As Owners Corporation in Victoria, we charge the standard fee for an Owners Corporation certificate (per CAV) for the vendor when preparing sale documents.
Just prior to settlement, a conveyancer/lawyer contacts us for an update to the OC certificate. This is usually 2 – 3 months later. They are always upset at having to pay another fee for an OC certificate even though we have to do the work from scratch: reviewing all 16 questions, multiple attachments and financial statements. The fee is only approx. $150. Some say we should provide FREE updates for 3 months (although lawyers and other professionals would not provide their services for free) or phone updates (but which figures in particular?).
Please advise if we are justified in charging for two OC certificates per sale – one at the beginning & one prior to settlement. Please quote the appropriate legislation if possible.
Answer: This really comes down to your company office processes.
Yes, this is a common process that occurs when someone purchases into an owner’s corporations in Victoria.

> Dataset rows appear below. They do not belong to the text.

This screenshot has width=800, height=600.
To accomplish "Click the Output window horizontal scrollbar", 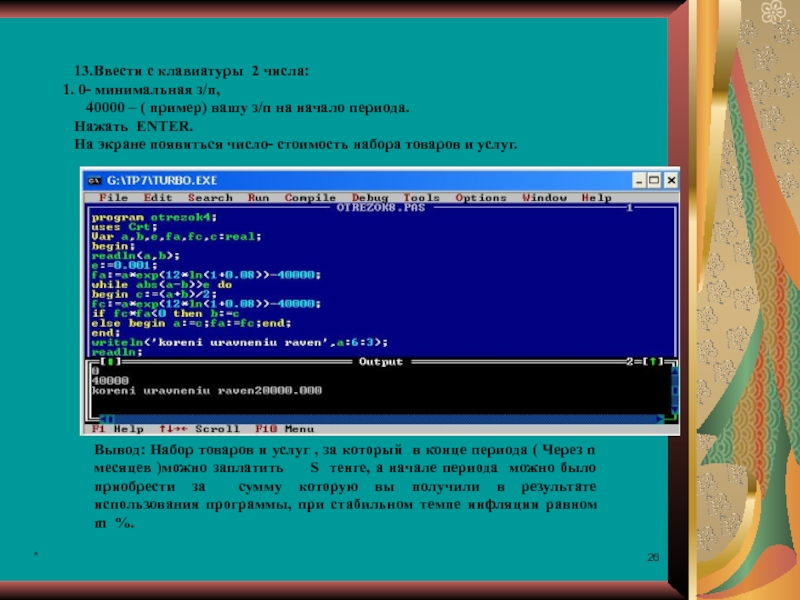I will coord(380,418).
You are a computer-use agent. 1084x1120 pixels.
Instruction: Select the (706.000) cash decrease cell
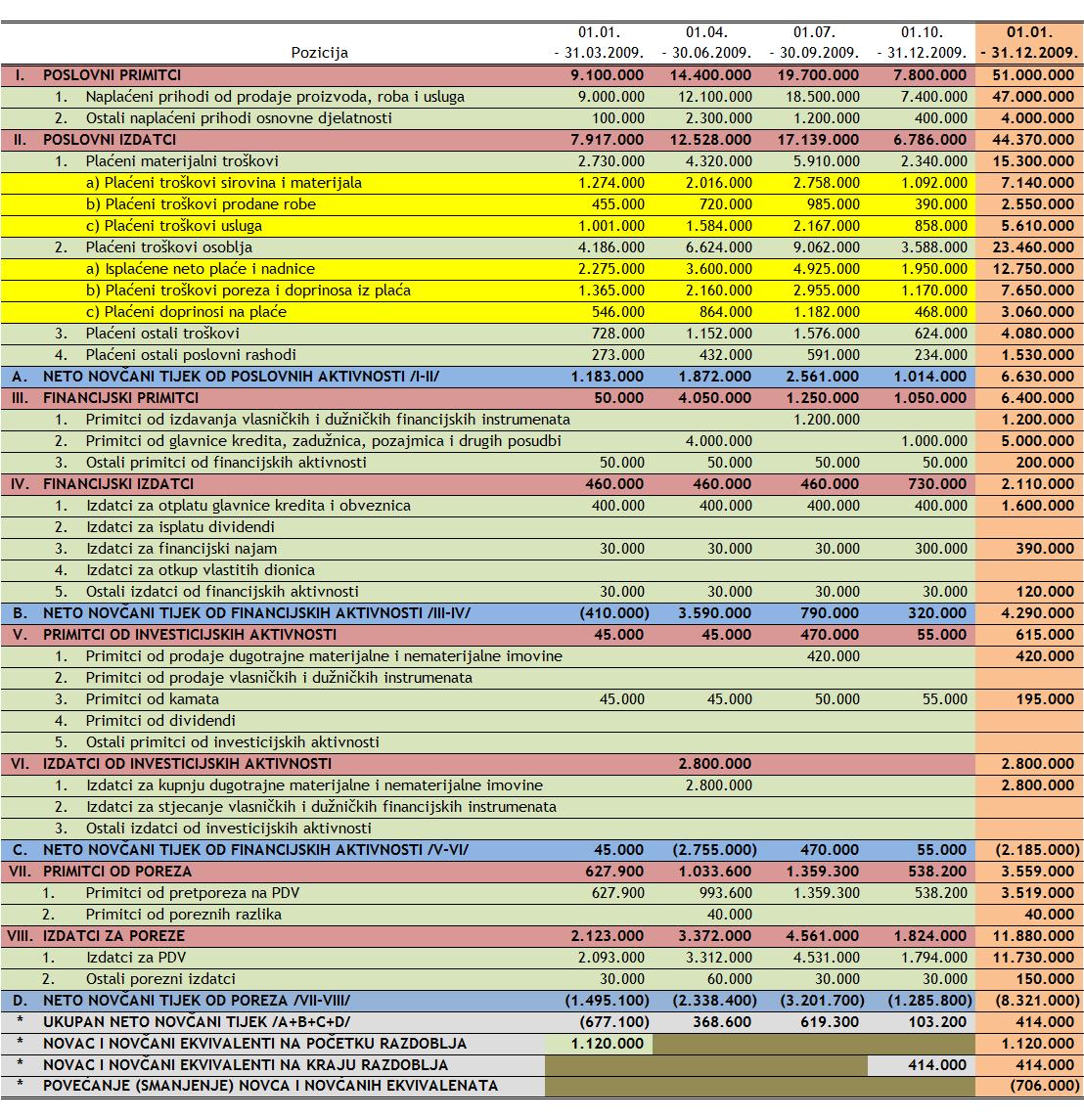pos(1040,1087)
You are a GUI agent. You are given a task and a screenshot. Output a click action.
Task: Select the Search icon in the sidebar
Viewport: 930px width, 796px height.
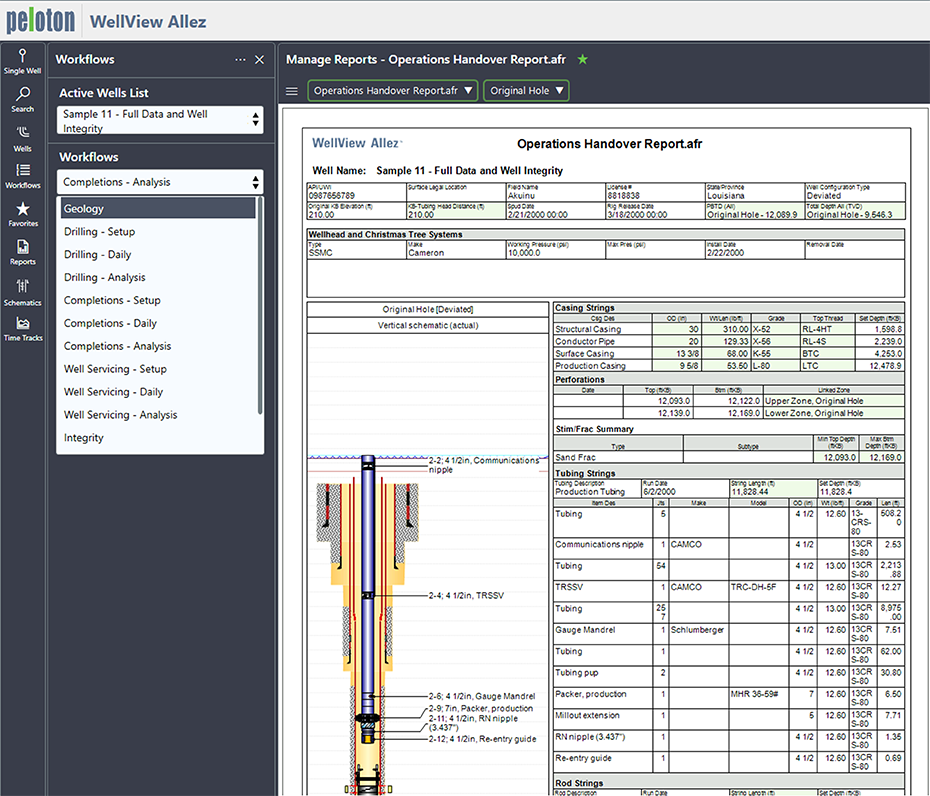tap(22, 99)
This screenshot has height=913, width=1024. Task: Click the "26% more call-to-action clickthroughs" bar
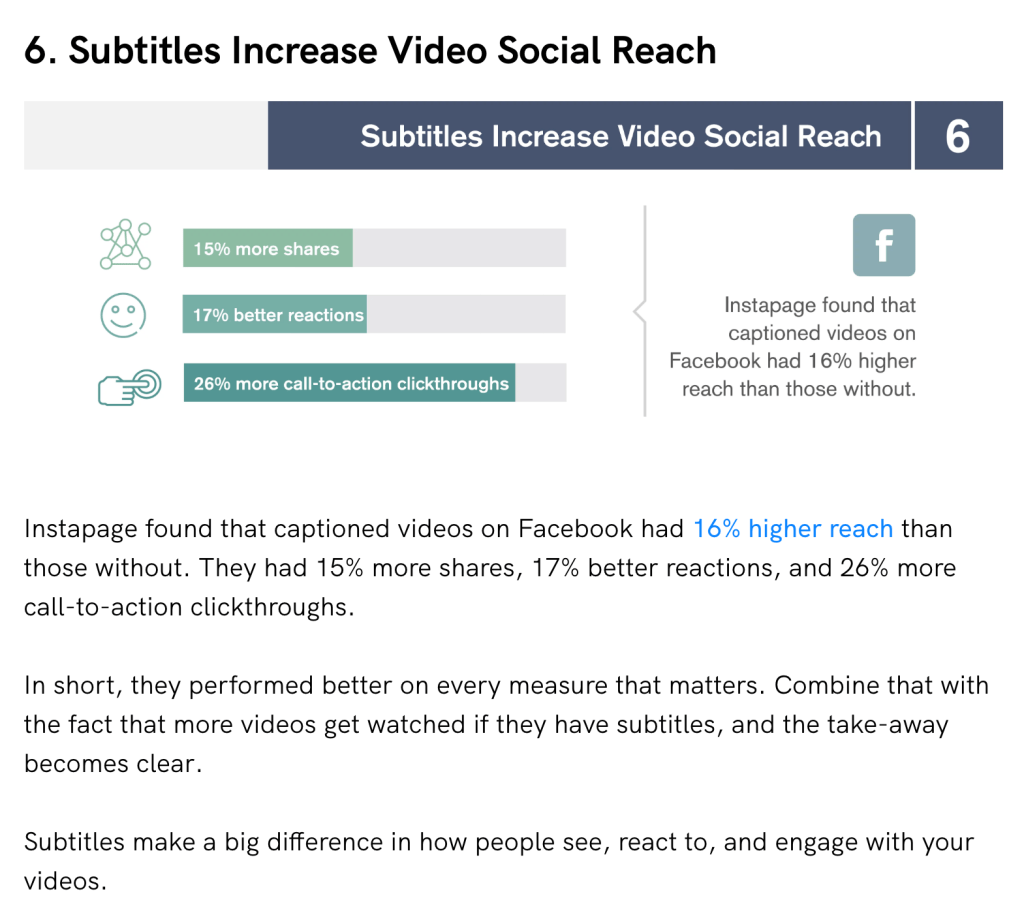click(x=349, y=383)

A number of strata companies experience the same frustration from conveyancers and lawyers about the costs involved to obtain a second updated owners corporation (OC) certificate, which is at the same cost as the earlier one they have received.
The initial owners corporation certificate is required to be included within the section 32 of the Sale of Contract and to ensure that the purchaser is carrying out a little due diligence. Therefore, a conveyancer factors this cost into their overall purchase process but depending on how long the settlement is and the duration of time that has passed since the first oc certificate, then depends on whether they need to request an updated oc certificate. Herein lies the annoyance around the second fee for often just a slight update around the information contained within the updated owners corporation certificate.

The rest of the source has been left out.